HOUGHTON - Even with a 6-3 record, the Michigan Tech football team still has a chance to earn a share of the Great Lakes Intercollegiate Athletic Conference North Division championship this weekend, but to have that chance the Huskies will have to take down last year's Division II national runner-up, Wayne State.
Tech makes the trek to Detroit for its final game of the season against the Warriors, who have lost quite a bit of talent from last year's squad, including an All-American on each side of the football.
They only have a 5-4 record (overall and in the GLIAC), but their losses have come to the same three teams Tech has lost to in addition to undefeated Ashland, who the Huskies were fortunate to not have to face out of the South Division.
"They're still very solid. Both lines are very good. They're very physical up front," Tech coach Tom Kearly said. "They lost some good players, but they're relatively the same. They maybe just haven't had the breaks. They've lost a couple close games that they won a year ago."
Wayne State is 17-6 all-time against Tech, including a 27-10 win last year, but the Huskies have won two of the last three and five of the last nine.
"It's a big ballgame for us. We mathematically have a chance at this time, and that's what we've preached all week, but we're playing a good football team. That's the thing we can't lose sight of."
If the Huskies take care of business in their noon kickoff, then they can start watching the scoreboard for the result of the Grand Valley State (8-2, 7-2 GLIAC) at Saginaw Valley State (7-3, 6-3 GLIAC) 1 p.m. game. If Tech wins and GVSU loses, there will be a three-way tie atop the North Division with a 7-3 conference record, and Tech's share of the title would be just its second GLIAC title in school history (2004 was the other).
"It's not only our last game, but we still have a lot to play for because you never know what's going to happen with the Saginaw Valley and Grand Valley game," Tech safety Emmett Bjorn said. "It's not very often you can say you're GLIAC champs."
If that's not enough incentive with playoffs out of the picture, the long offseason ahead should be.
"Everyone on the team is going to be thinking about this game for the next eight months, so we have to leave it all out on the field," Bjorn said.
Without last year's best running back, Josh Renel, and All-American wide receiver Troy Burrell, WSU has struggled to just 22.2 points per game, 12th of 16 GLIAC teams (Tech is fourth with 38.8 points per game). They still have a senior quarterback in Mickey Mohner who will at least manage the game.

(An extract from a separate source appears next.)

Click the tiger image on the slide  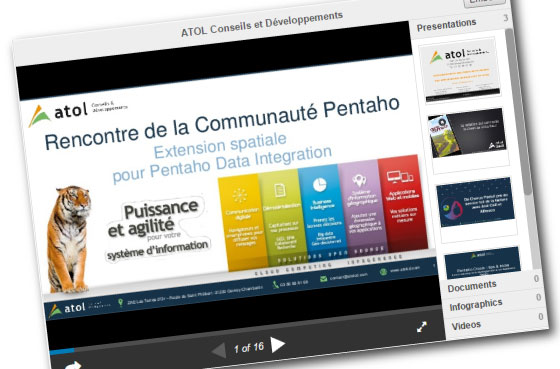69,239
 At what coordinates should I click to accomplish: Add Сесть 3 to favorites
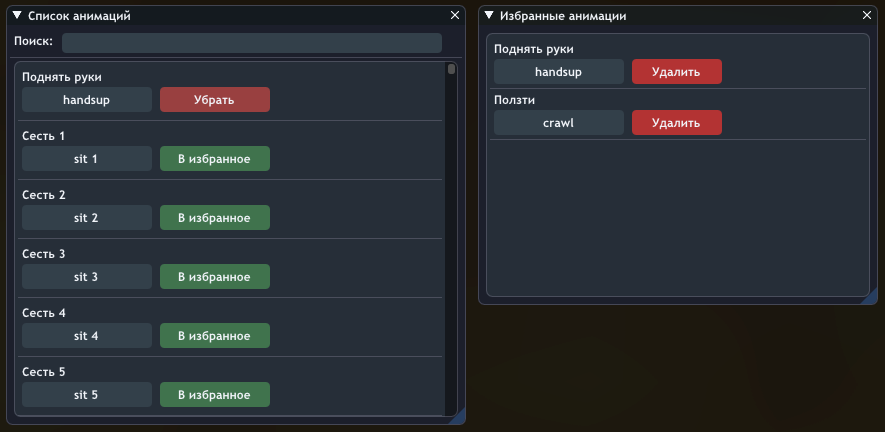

But of the two quarterbacks in the game, Tech has to feel pretty good about its sophomore signal-caller Tyler Scarlett, who reset his own school records in season passing yards (2,427) and touchdown passes (25) last week, garnering GLIAC Offensive Player of the Week honors.
"I'm not a huge stats guy. I'm more about wins and how the team does," said Scarlett, who completed 18 of 24 passes for 247 yards and four touchdowns in last week's 42-14 home-finale win over Hillsdale. "I'd much rather have a couple more wins, so we'd be looking better in the standings than breaking records.
"We definitely want to get a win here, and if we get a little help from Saginaw at Grand Valley we have a chance at a tie for the North Division championship. That's on the line. We can't control other stuff, but we can control what we can do."
Tech's passing attack in particular will have to be on its "A" game against Wayne State's GLIAC-leading passing defense, which Scarlett said is so challenging due to the wide variety of looks they use, moving players to different spots and constantly mixing things up.
"They're good, but we just have be accurate with the football," Kearly said. "Tyler's been accurate all year. We have to get open against man coverage, and we've done a good job at that. We've thrown the ball as well as we probably ever have."
Now, relative to the parity in the incredibly competitive North Division, Tech has a chance to finish as well as it ever has.